Intanto proviamo a riflettere: comunichiamo più a parole o per iscritto?
A guardare la mole impressionante dei messaggi che circolano con la messaggistica istantanea, sembra che prevalga la scrittura.
Ma in realtà scriviamo come parliamo, senza troppo badare a errori lessicali o grammaticali.
Poi però, per quanto riguarda il significato di un messaggio, la sua coloritura emotiva e affettiva, non avendo modo di trasmettere l’intonazione vocale né l’espressione fisica di quello che diciamo, abbiamo introdotto le emoticon, che dovrebbero aiutarci.
Ma è davvero così? Anche qui è complicato rispondere.
Prima perché nulla ha mai un solo una «faccina» ovvero un’unica espressione e poi perché le emozioni, che sono tante, forse infinite, hanno un suono, una intonazione, un corpo fisico e un volto.
Se online questo viene a mancare va perso il colore di quello che diciamo e le nostre relazioni diventano sbiadite e più povere.

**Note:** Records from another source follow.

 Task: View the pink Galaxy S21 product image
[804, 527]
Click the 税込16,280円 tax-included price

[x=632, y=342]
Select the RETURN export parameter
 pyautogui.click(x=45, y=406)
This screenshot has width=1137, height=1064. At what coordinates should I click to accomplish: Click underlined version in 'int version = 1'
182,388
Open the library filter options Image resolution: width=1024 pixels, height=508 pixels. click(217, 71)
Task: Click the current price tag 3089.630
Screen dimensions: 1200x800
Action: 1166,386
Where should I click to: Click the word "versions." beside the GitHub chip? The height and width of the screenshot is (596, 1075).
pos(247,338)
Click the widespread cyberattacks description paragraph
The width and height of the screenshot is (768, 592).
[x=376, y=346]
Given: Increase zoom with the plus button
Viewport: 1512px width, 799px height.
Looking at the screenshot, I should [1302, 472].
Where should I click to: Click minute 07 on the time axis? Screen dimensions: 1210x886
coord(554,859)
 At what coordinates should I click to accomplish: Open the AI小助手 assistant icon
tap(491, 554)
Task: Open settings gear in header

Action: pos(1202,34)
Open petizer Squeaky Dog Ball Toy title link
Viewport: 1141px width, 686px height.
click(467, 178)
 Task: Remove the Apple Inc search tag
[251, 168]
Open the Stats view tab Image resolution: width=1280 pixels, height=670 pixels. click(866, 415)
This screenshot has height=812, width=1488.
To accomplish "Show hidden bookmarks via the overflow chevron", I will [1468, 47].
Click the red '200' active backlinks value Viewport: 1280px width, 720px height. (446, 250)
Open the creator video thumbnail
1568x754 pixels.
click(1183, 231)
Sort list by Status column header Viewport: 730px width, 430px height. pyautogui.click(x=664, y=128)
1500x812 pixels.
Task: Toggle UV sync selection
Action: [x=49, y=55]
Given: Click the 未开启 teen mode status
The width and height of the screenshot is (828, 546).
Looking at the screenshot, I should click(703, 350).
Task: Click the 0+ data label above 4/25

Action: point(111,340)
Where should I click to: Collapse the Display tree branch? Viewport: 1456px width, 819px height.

Forse una fatica in più per i rapporti umani nonostante la diffusione e la frequentazione di quelle piazze virtuali dove ci incontriamo in ogni momento del giorno e dove condividiamo tutto a suon faccine.
Ci siamo addirittura inventati la «Giornata Mondiale delle emoticon», promossa dall’ONU per il 17 luglio, e non so se questa sia una giornata di festeggiamenti.
Anche perché quando, per lavoro, incontro a scuola bambini e ragazzi e chiedo loro cosa provano se navigando si imbattono in scene o notizie positive e negative, trovo una grossa fetta di loro che non sa come esprimere quello che prova.
In sostanza sono analfabeti cioè incapaci di dire con le parole un dolore o un godimento, una sofferenza o un piacere.
Magari preferirebbero usare le emoji, ma se ne stanno in silenzio.
Ammutoliti, sembrano incapaci di riferire quello che sentono. viceversa, senza accorgersene, capita che mettano in atto le emozioni e le agiscano con comportamenti sia virtuali che reali. E questo riguarda i teenager come gli adulti.
Alcune ricerche dimostrano che la lettura di post con parole negative o positive può influenzare in maniera significativa il comportamento.
Uno studio della Cornell University sostiene che fatti o lamentele, eventi o emozioni negative pubblicate sulla bacheca dei contatti virtuali scatenano reazioni contagiose e l’esposizione anche solo passiva può cambiare l’umore e condizionarlo per giorni.
Forse una ragione in più per riflettere e educare noi stessi ma anche i minori all’utilizzo attento dei social.